▶ Problem requirements:
Omit the images and reproduce the rest of the entries exactly.

▶ Dataset records:
------------------------------------------------------------
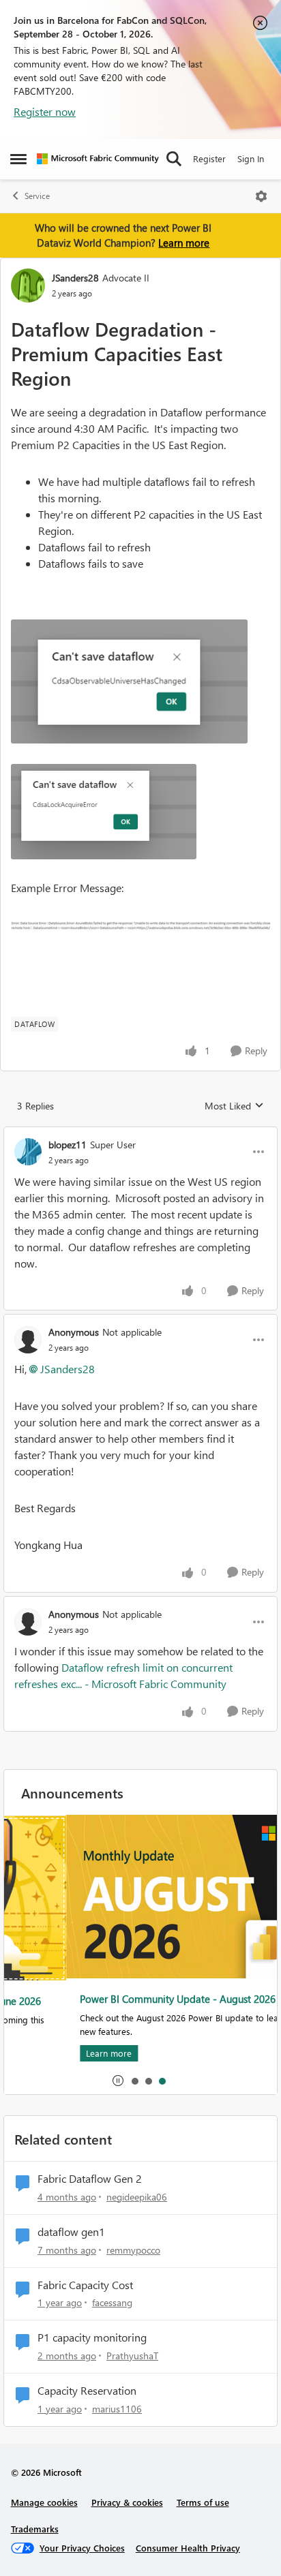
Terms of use (203, 2502)
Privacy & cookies (127, 2502)
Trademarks (35, 2528)
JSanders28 (75, 277)
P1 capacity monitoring (92, 2337)
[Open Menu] (261, 196)
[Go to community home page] (98, 158)
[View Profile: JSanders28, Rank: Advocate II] (28, 286)
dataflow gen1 (71, 2232)
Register (209, 158)
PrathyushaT (132, 2355)
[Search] (174, 159)
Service (37, 196)
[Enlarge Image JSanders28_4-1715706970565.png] (140, 925)
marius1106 (117, 2408)
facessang (112, 2302)
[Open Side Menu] (18, 159)
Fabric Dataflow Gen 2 (90, 2179)
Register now (45, 111)
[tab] (134, 2080)
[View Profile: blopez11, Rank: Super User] (28, 1151)
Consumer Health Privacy (188, 2548)
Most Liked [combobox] (234, 1106)
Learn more (183, 242)
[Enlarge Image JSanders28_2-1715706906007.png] (103, 811)
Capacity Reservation (87, 2390)
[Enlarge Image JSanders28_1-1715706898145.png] (129, 681)
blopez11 (67, 1144)
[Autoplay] (118, 2080)
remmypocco (133, 2249)
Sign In (250, 158)
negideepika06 (136, 2196)
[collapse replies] (140, 1133)
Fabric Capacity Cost (85, 2285)
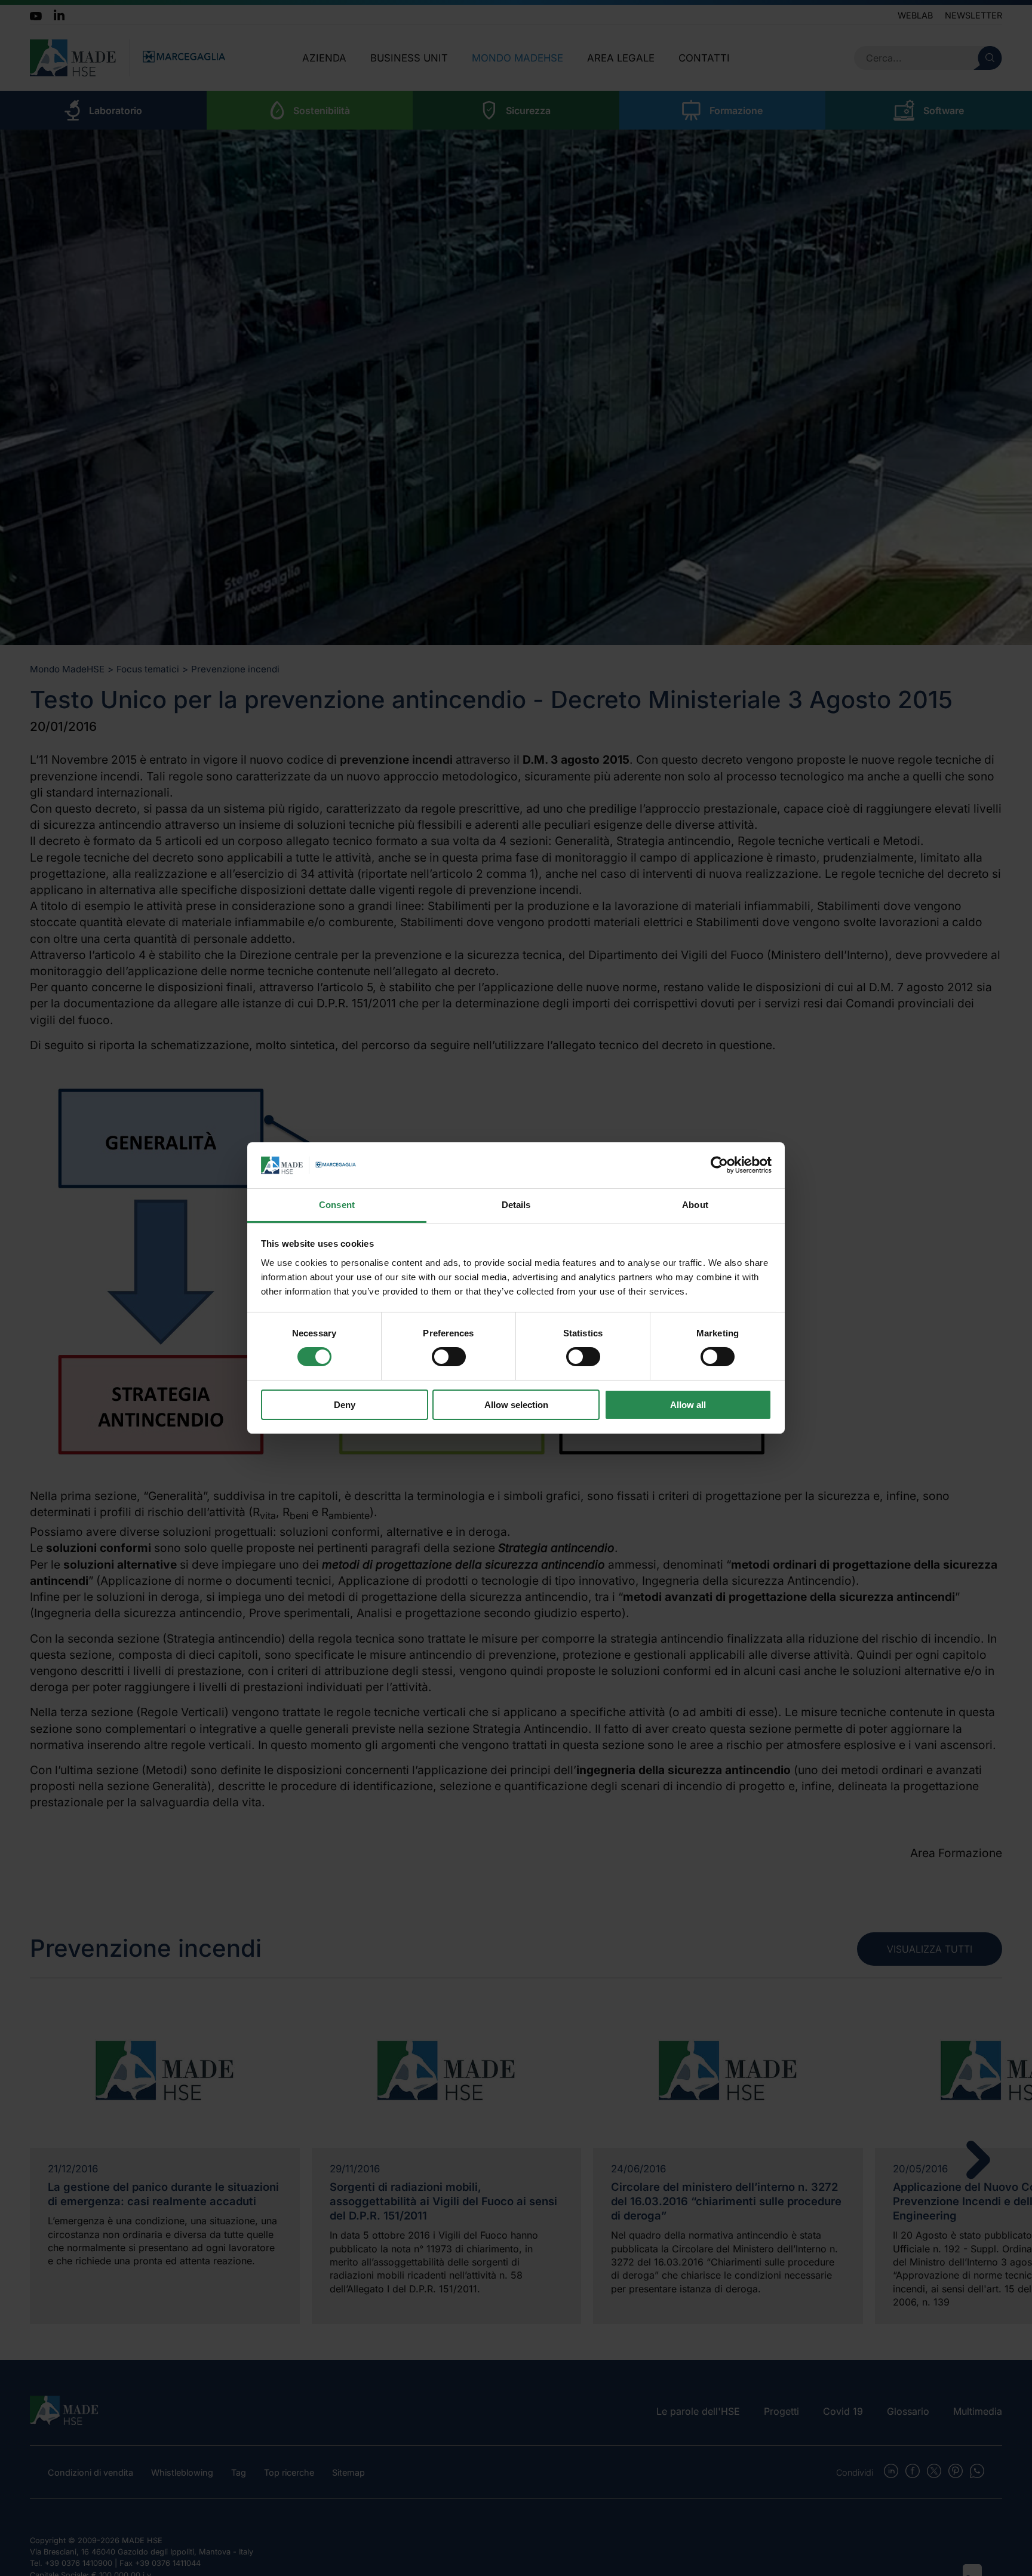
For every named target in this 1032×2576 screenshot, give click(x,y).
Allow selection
------------------------------------------------------------
▶ Task answer:
Terms of use (203, 2502)
Privacy & cookies (127, 2502)
Trademarks (35, 2528)
JSanders28 (75, 277)
P1 capacity monitoring (92, 2337)
[Open Menu] (261, 196)
[Go to community home page] (98, 158)
[View Profile: JSanders28, Rank: Advocate II] (28, 286)
dataflow gen1 (71, 2232)
Register (209, 158)
PrathyushaT (132, 2355)
[Search] (174, 159)
Service (37, 196)
[Enlarge Image JSanders28_4-1715706970565.png] (140, 925)
marius1106 (117, 2408)
facessang (112, 2302)
[Open Side Menu] (18, 159)
Fabric Dataflow Gen 2 (90, 2179)
Register now (45, 111)
[tab] (134, 2080)
[View Profile: blopez11, Rank: Super User] (28, 1151)
Consumer Health Privacy (188, 2548)
Most Liked [combobox] (234, 1106)
Learn more (183, 242)
[Enlarge Image JSanders28_2-1715706906007.png] (103, 811)
Capacity Reservation (87, 2390)
[Enlarge Image JSanders28_1-1715706898145.png] (129, 681)
blopez11 (67, 1144)
[Autoplay] (118, 2080)
remmypocco (133, 2249)
Sign In (250, 158)
negideepika06 (136, 2196)
[collapse replies] (140, 1133)
Fabric Capacity Cost (85, 2285)
For every named target in this 1032×2576 screenshot, give click(x,y).
Allow selection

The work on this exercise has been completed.